Stored records:
···

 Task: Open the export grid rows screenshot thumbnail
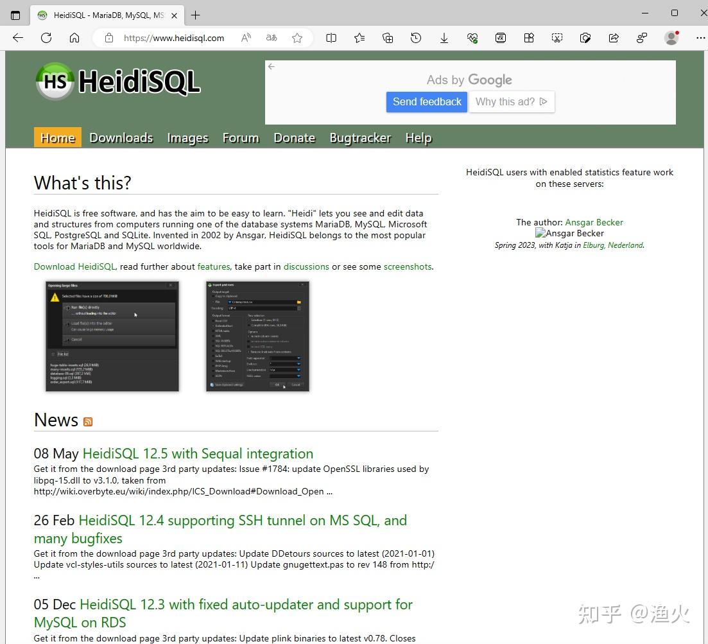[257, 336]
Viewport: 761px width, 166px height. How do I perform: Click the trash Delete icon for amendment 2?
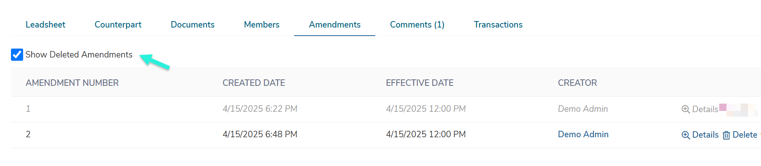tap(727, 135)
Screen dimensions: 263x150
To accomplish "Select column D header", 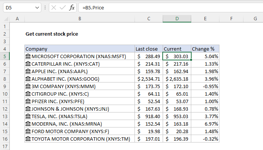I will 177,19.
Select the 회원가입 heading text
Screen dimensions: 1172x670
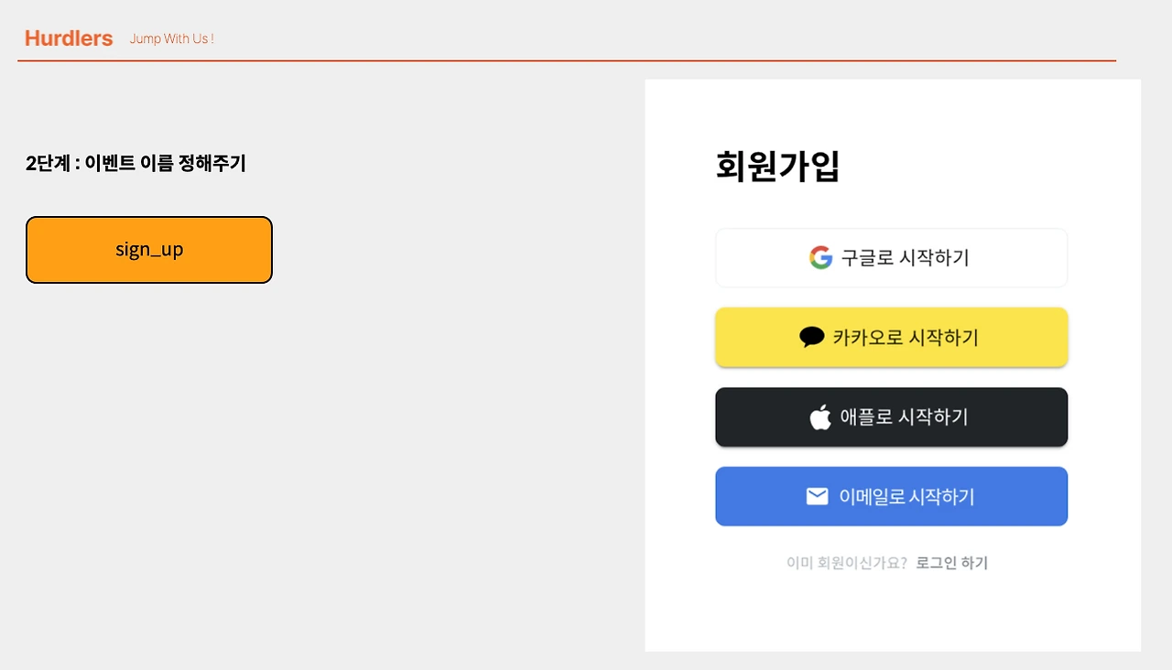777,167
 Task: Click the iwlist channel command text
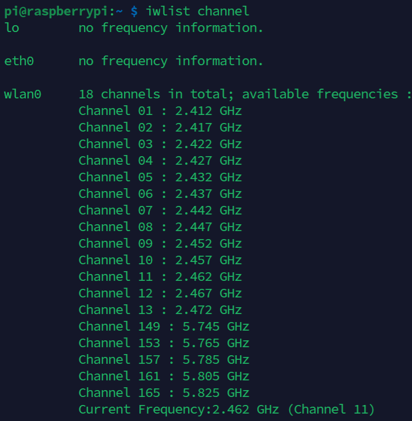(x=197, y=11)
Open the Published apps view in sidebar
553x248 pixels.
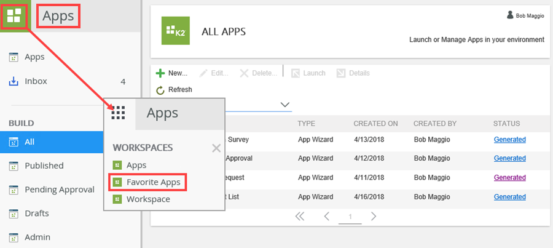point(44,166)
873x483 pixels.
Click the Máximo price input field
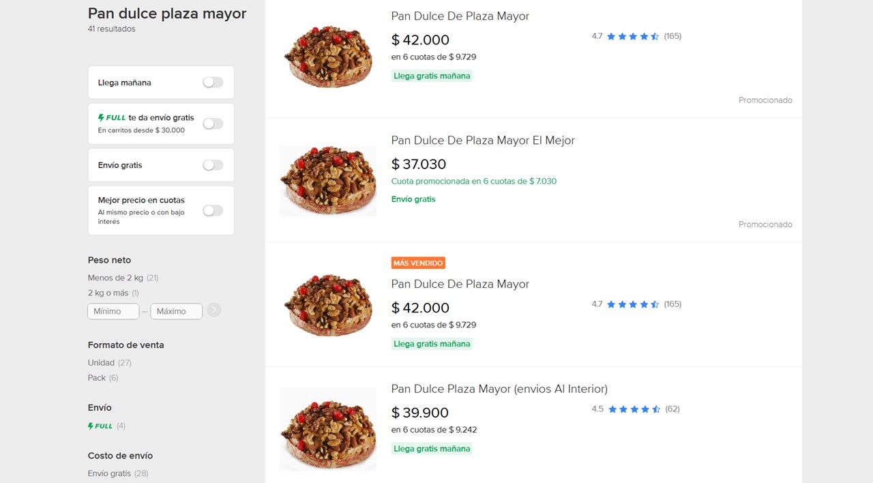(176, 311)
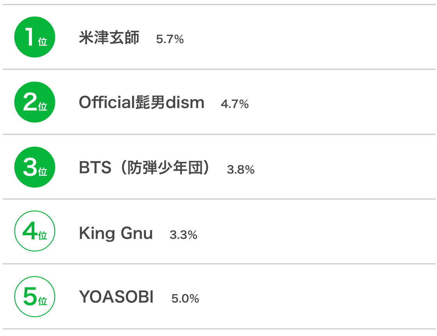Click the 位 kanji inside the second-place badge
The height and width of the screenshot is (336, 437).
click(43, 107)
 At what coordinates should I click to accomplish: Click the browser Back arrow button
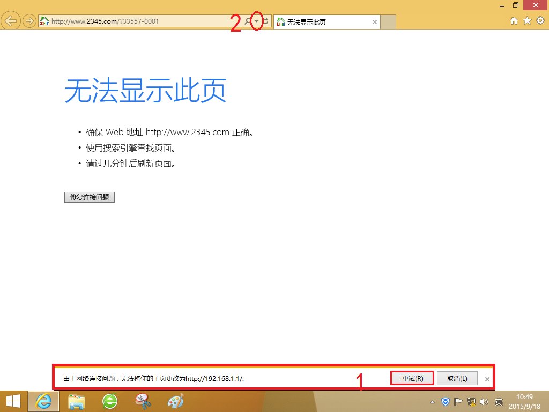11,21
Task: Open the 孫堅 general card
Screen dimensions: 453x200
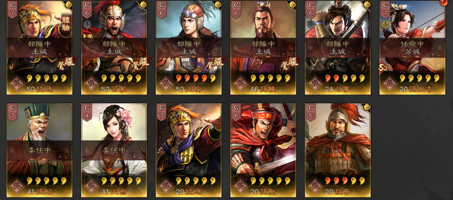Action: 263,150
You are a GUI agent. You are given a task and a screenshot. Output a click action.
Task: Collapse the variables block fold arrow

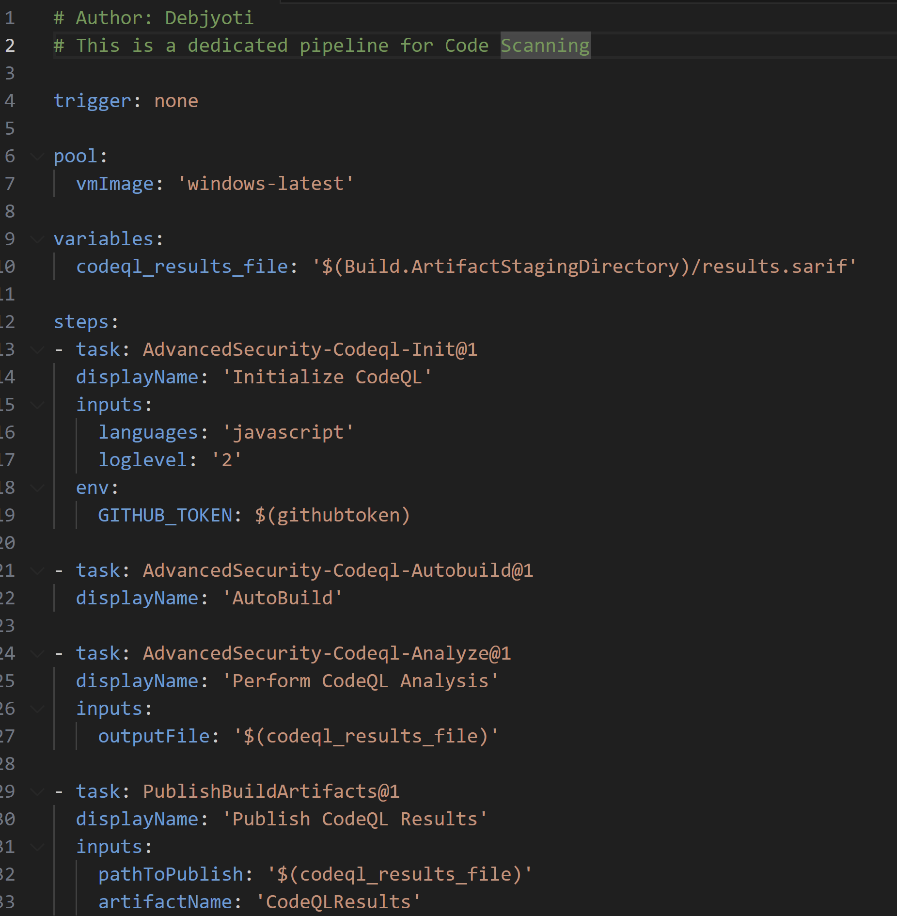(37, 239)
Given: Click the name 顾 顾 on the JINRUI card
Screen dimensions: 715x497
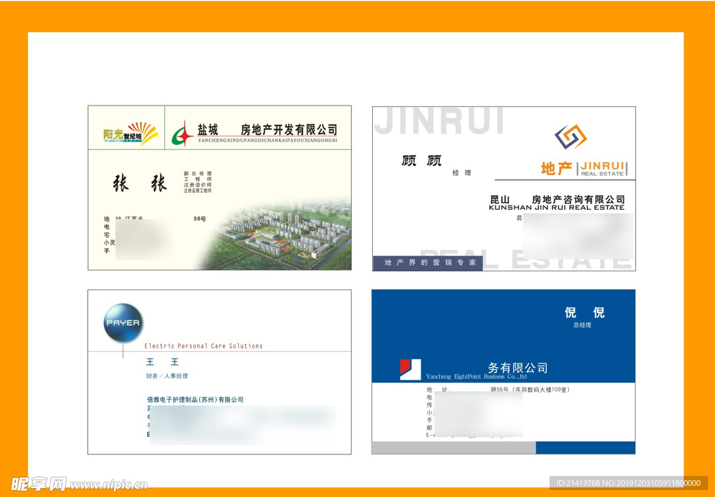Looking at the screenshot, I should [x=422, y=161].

···

WHAT THE TASK REQUIRES
Return all lines above that mention the word "card".

SOLUTION TO THIS TASK
Task: Open the 孫堅 general card
Given: Click the name 顾 顾 on the JINRUI card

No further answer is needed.